## Instructions for the task
Once you have read the listing below, write all of it out again exactly.

((

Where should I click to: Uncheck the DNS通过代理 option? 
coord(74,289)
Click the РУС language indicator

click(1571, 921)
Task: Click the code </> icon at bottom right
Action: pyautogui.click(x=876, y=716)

))

## Output below
Where should I click to: Uncheck the DNS通过代理 option? 
coord(74,289)
Click the РУС language indicator

click(1571, 921)
Task: Click the code </> icon at bottom right
Action: pyautogui.click(x=876, y=716)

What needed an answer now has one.